**The request:** Copy out everything word for word, from the line that contains "You are a GUI" down to the end of the records. Leave the pictures out of your answer.

>>

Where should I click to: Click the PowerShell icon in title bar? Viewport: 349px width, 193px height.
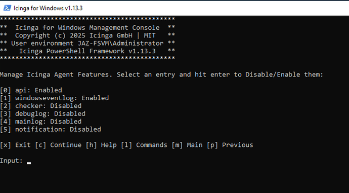point(7,8)
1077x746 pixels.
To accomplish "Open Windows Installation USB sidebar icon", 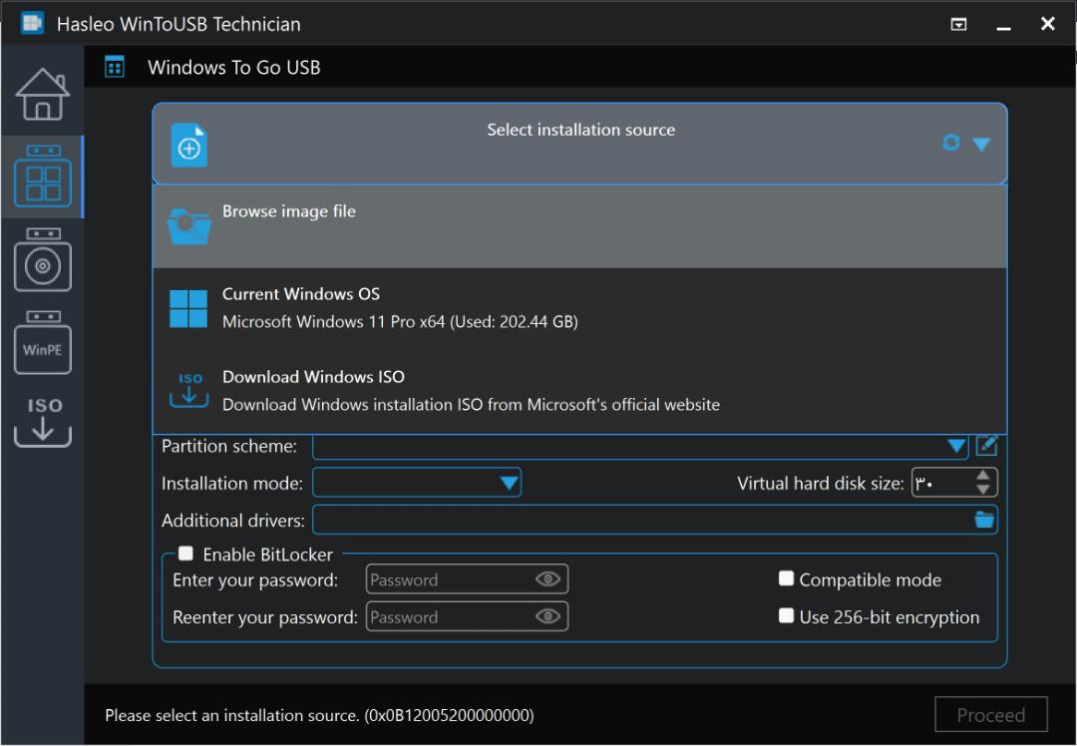I will [x=43, y=259].
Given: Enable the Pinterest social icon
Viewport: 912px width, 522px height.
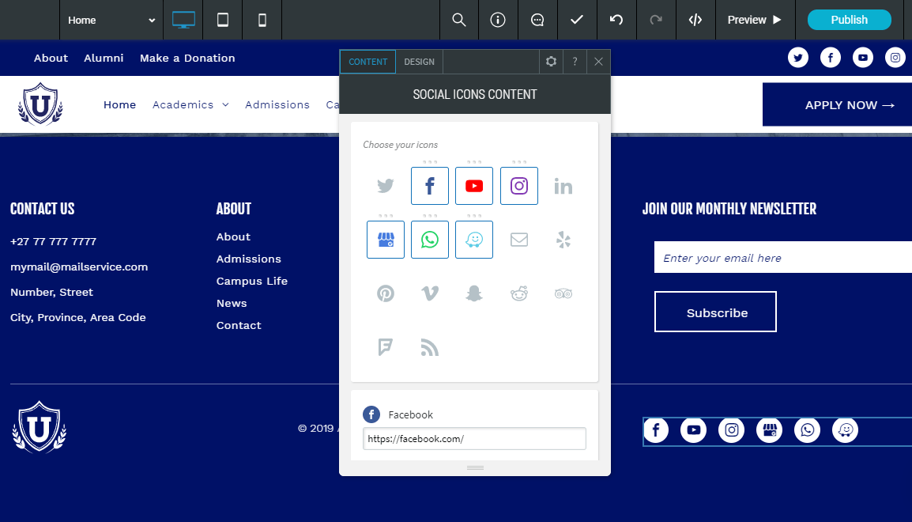Looking at the screenshot, I should (385, 293).
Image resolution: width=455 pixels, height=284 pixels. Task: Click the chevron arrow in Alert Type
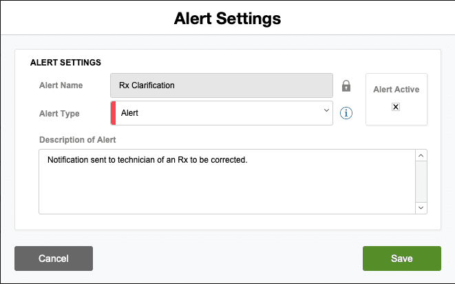326,112
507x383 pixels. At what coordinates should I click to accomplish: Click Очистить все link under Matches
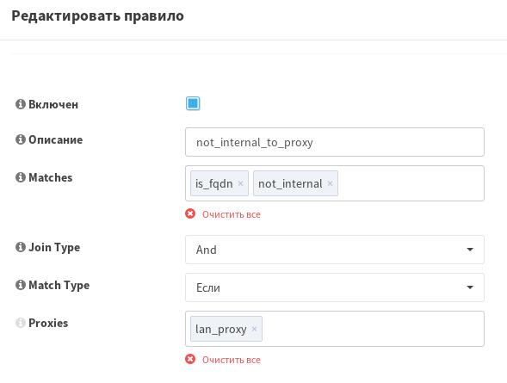(232, 214)
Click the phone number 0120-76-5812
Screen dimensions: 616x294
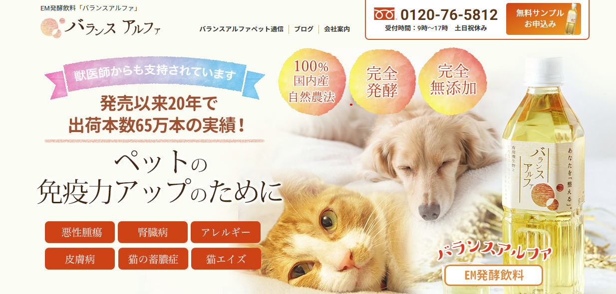click(x=449, y=15)
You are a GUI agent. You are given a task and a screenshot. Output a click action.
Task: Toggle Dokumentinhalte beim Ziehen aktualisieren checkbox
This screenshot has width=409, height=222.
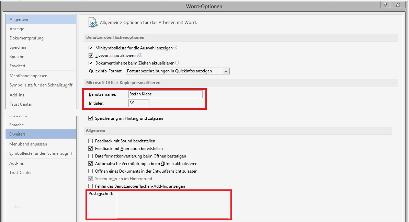tap(91, 63)
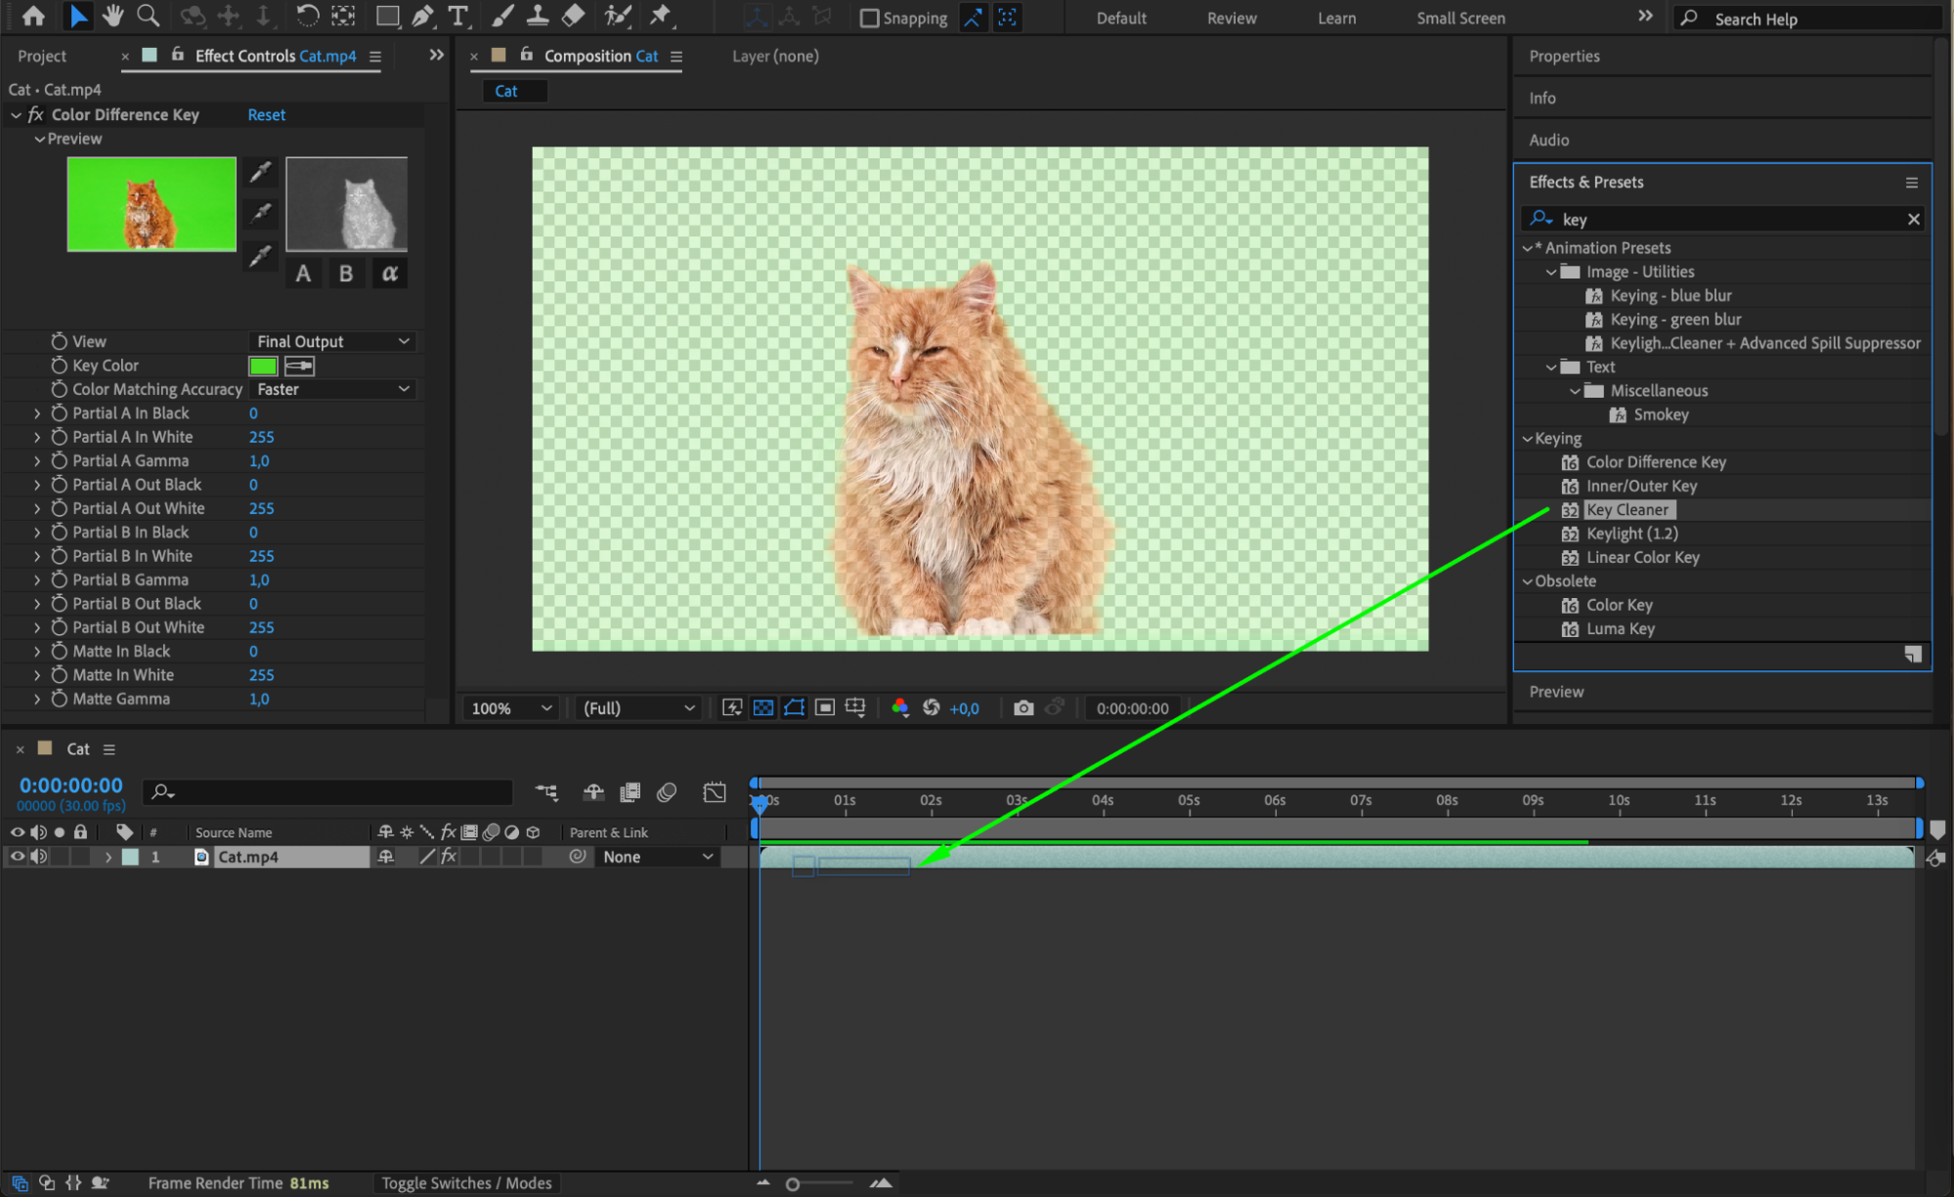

<<

**Solved problem:**
You are a GUI agent. You are given a task and a screenshot. Output a click action.
Task: Toggle Dokumentinhalte beim Ziehen aktualisieren checkbox
This screenshot has width=409, height=222.
tap(91, 63)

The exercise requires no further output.